■ **Instructions for the task**
Extract all lines in the data that contain the word "computer".

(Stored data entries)

++++++++

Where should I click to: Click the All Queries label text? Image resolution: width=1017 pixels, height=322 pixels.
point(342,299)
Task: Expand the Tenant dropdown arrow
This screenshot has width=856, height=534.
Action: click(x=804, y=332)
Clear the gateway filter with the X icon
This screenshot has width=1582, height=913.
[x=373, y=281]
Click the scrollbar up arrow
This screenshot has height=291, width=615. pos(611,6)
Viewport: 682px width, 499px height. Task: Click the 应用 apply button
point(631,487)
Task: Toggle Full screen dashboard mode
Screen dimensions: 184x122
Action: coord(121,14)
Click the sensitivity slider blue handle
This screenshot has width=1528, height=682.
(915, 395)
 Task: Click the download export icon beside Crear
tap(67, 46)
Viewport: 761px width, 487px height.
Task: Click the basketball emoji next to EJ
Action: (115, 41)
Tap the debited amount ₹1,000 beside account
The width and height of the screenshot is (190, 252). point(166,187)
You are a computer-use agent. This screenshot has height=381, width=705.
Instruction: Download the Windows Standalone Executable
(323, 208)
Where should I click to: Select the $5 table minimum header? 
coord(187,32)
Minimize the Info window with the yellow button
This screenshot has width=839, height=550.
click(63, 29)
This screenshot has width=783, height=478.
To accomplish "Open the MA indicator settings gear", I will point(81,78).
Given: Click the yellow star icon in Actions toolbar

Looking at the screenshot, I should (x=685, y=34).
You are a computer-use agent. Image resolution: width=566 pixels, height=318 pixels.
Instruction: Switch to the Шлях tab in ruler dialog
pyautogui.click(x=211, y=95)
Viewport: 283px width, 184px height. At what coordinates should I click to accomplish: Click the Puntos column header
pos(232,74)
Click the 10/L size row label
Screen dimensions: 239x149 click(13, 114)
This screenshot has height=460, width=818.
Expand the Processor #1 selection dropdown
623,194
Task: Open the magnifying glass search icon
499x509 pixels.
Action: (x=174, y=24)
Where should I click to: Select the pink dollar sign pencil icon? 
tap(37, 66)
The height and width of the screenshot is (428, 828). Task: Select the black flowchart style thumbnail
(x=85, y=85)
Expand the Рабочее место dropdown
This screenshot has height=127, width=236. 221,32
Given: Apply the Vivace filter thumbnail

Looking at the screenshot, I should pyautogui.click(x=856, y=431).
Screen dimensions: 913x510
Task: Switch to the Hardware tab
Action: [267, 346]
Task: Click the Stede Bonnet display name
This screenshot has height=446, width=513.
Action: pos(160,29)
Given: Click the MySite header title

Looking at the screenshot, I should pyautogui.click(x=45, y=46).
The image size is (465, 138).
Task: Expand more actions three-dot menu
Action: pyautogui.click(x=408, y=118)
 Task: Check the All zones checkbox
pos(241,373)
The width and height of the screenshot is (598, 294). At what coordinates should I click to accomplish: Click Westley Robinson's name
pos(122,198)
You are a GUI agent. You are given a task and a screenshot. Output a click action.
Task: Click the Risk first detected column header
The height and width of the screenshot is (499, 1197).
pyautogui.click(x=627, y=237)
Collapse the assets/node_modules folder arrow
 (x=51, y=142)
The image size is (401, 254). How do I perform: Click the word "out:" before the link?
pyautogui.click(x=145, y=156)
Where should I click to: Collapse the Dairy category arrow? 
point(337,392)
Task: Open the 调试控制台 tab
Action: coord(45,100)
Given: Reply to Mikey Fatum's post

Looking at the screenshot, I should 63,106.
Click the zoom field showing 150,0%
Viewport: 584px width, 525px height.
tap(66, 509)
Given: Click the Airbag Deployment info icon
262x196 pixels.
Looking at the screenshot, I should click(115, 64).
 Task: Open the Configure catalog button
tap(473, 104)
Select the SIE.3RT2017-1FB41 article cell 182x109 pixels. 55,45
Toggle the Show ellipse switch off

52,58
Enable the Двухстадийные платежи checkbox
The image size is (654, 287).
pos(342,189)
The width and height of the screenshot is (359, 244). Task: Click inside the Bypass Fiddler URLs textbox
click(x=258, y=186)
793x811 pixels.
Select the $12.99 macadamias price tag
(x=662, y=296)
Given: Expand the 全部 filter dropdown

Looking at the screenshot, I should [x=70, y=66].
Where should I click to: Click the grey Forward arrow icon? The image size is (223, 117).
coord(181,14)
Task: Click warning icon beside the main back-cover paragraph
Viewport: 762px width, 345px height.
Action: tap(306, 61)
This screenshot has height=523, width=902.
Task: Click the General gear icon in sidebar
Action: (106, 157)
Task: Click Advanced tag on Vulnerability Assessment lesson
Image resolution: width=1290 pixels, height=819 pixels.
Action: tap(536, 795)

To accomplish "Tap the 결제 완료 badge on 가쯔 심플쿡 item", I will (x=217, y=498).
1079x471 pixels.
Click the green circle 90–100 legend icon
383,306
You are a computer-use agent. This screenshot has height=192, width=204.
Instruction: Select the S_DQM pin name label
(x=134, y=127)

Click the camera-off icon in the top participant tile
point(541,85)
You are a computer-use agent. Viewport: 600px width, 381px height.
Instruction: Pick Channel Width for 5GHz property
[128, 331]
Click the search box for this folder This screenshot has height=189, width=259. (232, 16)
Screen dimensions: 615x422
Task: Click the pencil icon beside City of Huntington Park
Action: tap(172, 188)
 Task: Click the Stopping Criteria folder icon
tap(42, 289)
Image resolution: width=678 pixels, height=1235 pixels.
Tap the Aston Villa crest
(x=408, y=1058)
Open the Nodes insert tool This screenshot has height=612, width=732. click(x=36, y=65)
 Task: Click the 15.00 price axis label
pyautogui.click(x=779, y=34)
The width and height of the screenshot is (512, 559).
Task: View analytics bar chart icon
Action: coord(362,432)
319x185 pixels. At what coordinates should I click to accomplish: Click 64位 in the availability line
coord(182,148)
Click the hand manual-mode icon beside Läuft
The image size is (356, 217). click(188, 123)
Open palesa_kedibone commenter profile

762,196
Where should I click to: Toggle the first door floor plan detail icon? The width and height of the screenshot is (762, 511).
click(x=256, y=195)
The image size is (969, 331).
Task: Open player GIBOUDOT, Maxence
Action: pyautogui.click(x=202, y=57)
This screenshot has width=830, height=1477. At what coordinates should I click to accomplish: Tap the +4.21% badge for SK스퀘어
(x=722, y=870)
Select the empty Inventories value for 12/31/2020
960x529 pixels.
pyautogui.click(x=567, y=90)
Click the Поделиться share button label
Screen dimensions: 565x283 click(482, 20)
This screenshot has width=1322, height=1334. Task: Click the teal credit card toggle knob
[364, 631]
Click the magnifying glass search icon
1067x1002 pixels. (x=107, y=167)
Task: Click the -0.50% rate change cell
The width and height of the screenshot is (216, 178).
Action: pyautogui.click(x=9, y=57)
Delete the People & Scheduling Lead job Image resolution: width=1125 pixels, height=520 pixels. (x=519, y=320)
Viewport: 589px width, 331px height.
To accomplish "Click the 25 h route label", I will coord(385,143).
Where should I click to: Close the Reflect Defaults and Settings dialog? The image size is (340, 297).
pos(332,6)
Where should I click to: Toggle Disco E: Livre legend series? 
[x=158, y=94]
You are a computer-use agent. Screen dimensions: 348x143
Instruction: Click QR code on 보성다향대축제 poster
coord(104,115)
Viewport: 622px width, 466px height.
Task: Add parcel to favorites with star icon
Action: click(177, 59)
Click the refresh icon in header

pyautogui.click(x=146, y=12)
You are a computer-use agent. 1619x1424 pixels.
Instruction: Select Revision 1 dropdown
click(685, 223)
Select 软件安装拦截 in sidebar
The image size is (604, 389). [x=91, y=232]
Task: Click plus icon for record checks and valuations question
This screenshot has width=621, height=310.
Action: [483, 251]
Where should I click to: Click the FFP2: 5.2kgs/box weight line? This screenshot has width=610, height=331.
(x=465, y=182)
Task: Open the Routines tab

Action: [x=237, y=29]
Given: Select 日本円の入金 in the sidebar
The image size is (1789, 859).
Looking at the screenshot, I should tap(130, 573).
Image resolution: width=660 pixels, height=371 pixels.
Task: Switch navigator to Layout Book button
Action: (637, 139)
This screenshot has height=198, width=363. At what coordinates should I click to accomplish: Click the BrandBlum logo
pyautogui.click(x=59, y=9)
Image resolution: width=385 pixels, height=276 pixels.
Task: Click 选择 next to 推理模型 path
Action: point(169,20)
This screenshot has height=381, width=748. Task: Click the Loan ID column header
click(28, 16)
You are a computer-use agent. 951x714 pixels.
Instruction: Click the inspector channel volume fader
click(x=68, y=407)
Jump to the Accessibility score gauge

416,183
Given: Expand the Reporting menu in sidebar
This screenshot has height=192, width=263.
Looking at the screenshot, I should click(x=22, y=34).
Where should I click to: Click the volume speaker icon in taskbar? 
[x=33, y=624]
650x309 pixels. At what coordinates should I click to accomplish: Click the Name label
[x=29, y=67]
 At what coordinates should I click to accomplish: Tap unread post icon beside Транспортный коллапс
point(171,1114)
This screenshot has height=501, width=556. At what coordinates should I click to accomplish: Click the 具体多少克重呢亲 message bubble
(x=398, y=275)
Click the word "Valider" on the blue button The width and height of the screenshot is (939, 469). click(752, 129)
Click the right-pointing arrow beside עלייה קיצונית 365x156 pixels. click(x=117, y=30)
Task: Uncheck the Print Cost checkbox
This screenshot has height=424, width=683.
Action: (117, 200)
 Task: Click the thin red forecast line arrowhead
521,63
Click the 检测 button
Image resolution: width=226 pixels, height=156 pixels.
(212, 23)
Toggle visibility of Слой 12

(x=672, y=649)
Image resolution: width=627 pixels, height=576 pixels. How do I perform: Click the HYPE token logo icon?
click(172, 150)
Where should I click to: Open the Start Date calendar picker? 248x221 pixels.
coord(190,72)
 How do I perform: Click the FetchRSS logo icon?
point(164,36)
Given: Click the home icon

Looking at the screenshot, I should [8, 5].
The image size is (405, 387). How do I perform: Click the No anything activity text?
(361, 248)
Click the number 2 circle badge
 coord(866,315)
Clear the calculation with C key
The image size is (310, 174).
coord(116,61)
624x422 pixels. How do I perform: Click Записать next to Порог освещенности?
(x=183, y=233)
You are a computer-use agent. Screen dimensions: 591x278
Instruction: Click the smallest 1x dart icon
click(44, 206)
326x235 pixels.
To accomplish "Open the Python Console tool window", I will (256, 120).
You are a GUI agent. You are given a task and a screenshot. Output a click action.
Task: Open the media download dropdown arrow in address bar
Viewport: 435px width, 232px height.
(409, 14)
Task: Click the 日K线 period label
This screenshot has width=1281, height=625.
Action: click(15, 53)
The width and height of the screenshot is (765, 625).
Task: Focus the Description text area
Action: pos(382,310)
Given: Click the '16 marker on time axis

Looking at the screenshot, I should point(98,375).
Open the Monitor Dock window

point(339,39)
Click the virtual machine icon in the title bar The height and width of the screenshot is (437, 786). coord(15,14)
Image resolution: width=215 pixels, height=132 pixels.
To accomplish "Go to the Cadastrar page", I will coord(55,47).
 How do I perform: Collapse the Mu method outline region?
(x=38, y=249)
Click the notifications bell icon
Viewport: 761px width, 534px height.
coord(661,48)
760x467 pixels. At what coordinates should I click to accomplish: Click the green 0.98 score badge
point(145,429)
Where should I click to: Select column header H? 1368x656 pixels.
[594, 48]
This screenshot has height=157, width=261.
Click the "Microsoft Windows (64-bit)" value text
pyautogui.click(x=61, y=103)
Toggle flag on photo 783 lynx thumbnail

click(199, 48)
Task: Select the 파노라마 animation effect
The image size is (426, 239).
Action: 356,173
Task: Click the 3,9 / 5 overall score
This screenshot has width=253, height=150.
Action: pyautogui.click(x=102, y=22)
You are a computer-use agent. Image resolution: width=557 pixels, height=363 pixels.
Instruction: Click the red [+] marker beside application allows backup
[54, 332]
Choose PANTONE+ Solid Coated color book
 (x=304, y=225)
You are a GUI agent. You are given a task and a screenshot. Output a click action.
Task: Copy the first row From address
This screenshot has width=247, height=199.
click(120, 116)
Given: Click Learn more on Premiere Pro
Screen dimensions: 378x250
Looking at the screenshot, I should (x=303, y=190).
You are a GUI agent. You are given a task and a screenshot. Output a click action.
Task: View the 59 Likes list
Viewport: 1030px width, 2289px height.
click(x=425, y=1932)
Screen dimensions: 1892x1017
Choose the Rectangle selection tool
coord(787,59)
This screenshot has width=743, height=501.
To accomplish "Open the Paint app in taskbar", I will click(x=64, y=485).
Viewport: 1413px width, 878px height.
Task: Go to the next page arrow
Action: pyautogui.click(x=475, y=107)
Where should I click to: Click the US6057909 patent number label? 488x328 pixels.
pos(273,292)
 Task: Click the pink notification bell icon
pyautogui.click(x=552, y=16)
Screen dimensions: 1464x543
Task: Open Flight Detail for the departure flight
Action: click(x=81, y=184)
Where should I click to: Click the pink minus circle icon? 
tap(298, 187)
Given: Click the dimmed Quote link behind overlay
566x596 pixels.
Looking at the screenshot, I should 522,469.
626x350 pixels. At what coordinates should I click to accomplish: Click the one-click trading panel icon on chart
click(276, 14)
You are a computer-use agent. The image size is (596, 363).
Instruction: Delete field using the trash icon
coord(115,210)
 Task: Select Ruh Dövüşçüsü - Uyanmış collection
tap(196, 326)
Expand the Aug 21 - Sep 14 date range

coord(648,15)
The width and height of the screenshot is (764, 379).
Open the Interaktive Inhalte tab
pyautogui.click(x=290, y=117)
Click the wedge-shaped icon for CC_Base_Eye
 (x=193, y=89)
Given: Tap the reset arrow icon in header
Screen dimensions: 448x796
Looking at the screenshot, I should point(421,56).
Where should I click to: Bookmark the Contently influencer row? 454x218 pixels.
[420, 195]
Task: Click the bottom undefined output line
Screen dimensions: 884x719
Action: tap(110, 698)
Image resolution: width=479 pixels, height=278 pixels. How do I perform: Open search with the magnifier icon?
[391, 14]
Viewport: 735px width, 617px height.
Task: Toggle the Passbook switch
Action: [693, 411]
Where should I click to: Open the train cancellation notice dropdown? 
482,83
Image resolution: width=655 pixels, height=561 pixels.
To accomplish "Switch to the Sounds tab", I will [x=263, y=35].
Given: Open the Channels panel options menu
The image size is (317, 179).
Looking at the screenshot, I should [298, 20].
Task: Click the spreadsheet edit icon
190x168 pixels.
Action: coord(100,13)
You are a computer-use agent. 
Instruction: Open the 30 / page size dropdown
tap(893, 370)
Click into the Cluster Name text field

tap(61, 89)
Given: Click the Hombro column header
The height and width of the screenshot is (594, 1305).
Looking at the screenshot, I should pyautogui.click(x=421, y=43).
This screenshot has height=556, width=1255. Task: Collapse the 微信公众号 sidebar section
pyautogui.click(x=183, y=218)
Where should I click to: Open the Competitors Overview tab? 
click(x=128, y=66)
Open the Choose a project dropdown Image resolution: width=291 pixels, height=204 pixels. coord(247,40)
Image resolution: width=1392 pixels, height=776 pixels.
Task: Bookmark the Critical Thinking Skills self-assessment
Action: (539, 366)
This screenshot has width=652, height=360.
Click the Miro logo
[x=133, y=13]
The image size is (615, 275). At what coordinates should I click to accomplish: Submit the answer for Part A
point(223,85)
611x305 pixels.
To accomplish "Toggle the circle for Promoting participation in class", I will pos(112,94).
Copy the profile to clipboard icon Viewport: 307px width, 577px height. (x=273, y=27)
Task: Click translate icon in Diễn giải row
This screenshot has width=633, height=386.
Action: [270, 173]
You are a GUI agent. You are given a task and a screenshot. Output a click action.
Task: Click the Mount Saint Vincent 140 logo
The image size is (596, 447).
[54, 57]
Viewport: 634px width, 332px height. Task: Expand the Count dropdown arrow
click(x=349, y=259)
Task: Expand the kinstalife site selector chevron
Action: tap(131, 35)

++++++++

■ **Task response**
You are a computer-use agent. This screenshot has height=381, width=705.
You are a computer-use agent. Image resolution: width=566 pixels, height=318 pixels.
You are a computer-use agent. This screenshot has height=192, width=204.
You are a computer-use agent. Viewport: 600px width, 381px height.
You are a computer-use agent. Screen dimensions: 348x143
You are a computer-use agent. 1619x1424 pixels.
You are a computer-use agent. 951x714 pixels.
You are a computer-use agent. Screen dimensions: 591x278
You are a computer-use agent. Image resolution: width=557 pixels, height=363 pixels.
You are a computer-use agent. The image size is (596, 363).
You are a computer-use agent. 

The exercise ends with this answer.